Kristalina Georgiewa

Erfolgreich, aber nicht unumstritten

An diesem Sonntag wird IWF-Präsidentin Kristalina Georgiewa 70 Jahre alt. Die Bulgarin hat eine beeindruckende Karriere hingelegt – unumstritten ist sie jedoch nicht.

Erfolgreich, aber nicht unumstritten

Erfolgreich, aber nicht unumstritten

mpi Frankfurt

Es sind vor allem entwicklungspolitische Themen, die Kristalina Georgiewa besonders am Herz liegen: der Kampf gegen soziale Ungleichheit, der Klimawandel oder die Benachteiligung von Frauen. „Wenn Frauen die gleichen Chancen hätten, ihr volles Potenzial auszuschöpfen, wäre die Welt nicht nur gerechter, sondern auch wohlhabender“, sagt die Direktorin des Internationalen Währungsfonds (IWF), die an diesem Sonntag 70 Jahre alt wird. In der Coronakrise hat sie sich Ansehen dafür erworben, dass der IWF mehrere Hilfspakete für arme Länder schnürte. Sie wird außerdem nicht müde zu betonen, dass es für die Weltwirtschaft wichtig sei, dass reiche und arme Staaten nicht weiter auseinanderdriften.

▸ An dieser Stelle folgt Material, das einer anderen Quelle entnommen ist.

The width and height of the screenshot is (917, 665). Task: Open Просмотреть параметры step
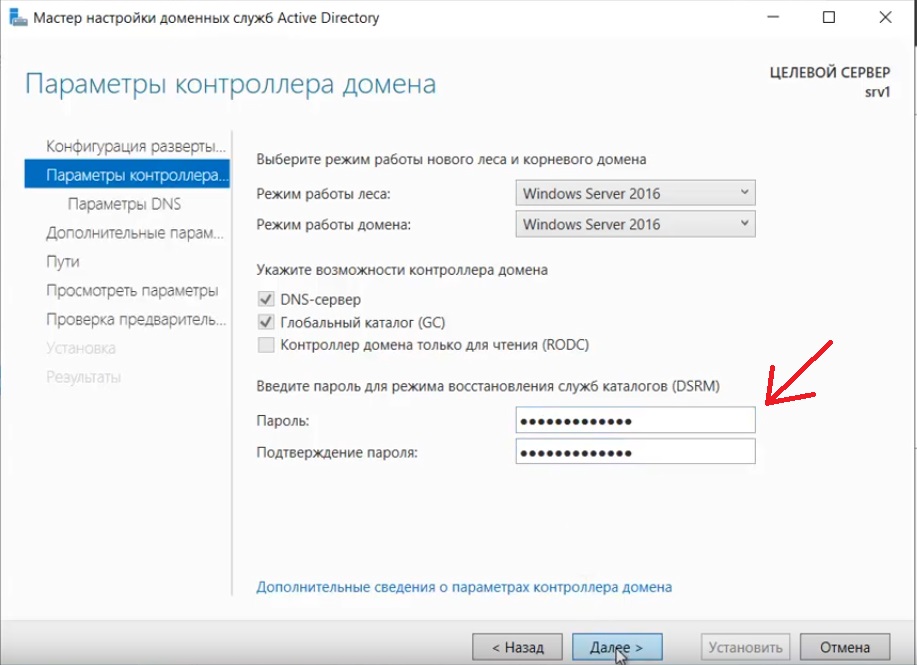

Für ihren inhaltlichen Fokus muss die Bulgarin, die seit 2019 an der Spitze des IWF steht, aber auch Kritik einstecken. Der IWF scheine „keine Lust mehr zu haben“, sich um die Finanzstabilität auf der Welt zu kümmern, beklagte der ehemalige Chefökonom des IWF, Kenneth Rogoff, im vergangenen Jahr. Stattdessen entwickle sich der IWF zu „einer Hilfsorganisation“, kritisierte er.

Kritik aus der Belegschaft

Auch aus der aktuellen Belegschaft des IWF äußerten sich in der Vergangenheit immer wieder Mitarbeiter kritisch, dass der Fokus des Währungsfonds unter der Führung Georgiewas zu sehr dem der Weltbank ähnele. Dort legte die Umweltökonomin eine steile Karriere hin. Von 1993 bis 2010 hatte sie diverse Positionen bei der Weltbank, unter anderem als Direktorin in Russland. Georgiewa spricht fließend Russisch, Bulgarisch, Englisch und auch etwas Französisch.

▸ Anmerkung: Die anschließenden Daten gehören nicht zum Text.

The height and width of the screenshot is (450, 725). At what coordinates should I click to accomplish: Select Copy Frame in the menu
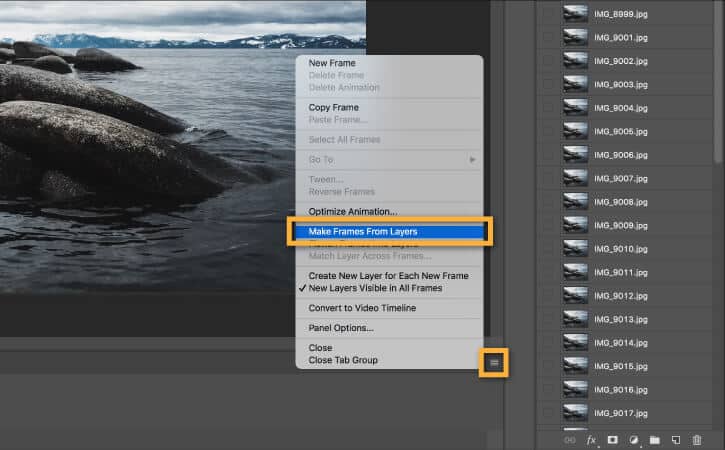[x=333, y=107]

Steile Karriere bei Weltbank, IWF und der EU

Nach Stationen als EU-Kommissarin für Entwicklungshilfe und später für den EU-Haushalt und das Personal sowie als Vizepräsidentin der EU-Kommission kehrte sie 2017 zur Weltbank zurück. Dort wurde sie Geschäftsführerin und später kommissarisch auch deren Präsidentin. 2018 gelang es Georgiewa, eine Kapitalerhöhung von 13 Mrd. Dollar zu organisieren, um mehr Mittel für die Armutsbekämpfung in der Welt zu haben. Es war die größte Kapitalerhöhung in der Geschichte der Organisation.

Ehemalige Weggefährten beschreiben sie als durchsetzungsstarke und hocheffiziente Arbeiterin, die von ihren Mitarbeitern viel verlangt. „Sie drückt sich nicht vor Konflikten, aber sie sucht den Konflikt auch nicht um seiner selbst willen“, sagte EU-Wettbewerbskommissarin Margrethe Vestager über ihre frühere Kollegin. Georgiewa „vertraue fast niemandem. Und wer ihrem neuen Kurs nicht bedingungslos folge, habe schnell ein Problem“, zitierte das „Handelsblatt“ hingegen einen nicht namentlich genannten Weggefährten der IWF-Direktorin.

Stark unter Druck geriet Georgiewa 2021, als die Anwaltskanzlei Wilmer Hale einen Untersuchungsbericht im Auftrag der Weltbank veröffentlichte, aus dem hervorging, dass 2017 mehrere Weltbank-Mitarbeiter – darunter Georgiewa – versucht hätten, „unangemessenen Druck“ auszuüben, um ein Ranking der Organisation zum internationalen Geschäftsklima zugunsten Chinas zu schönen. Hintergrund soll gewesen sein, dass sich Georgiewa davon die Unterstützung der chinesischen Regierung für eine Kapitalerhöhung versprochen hatte.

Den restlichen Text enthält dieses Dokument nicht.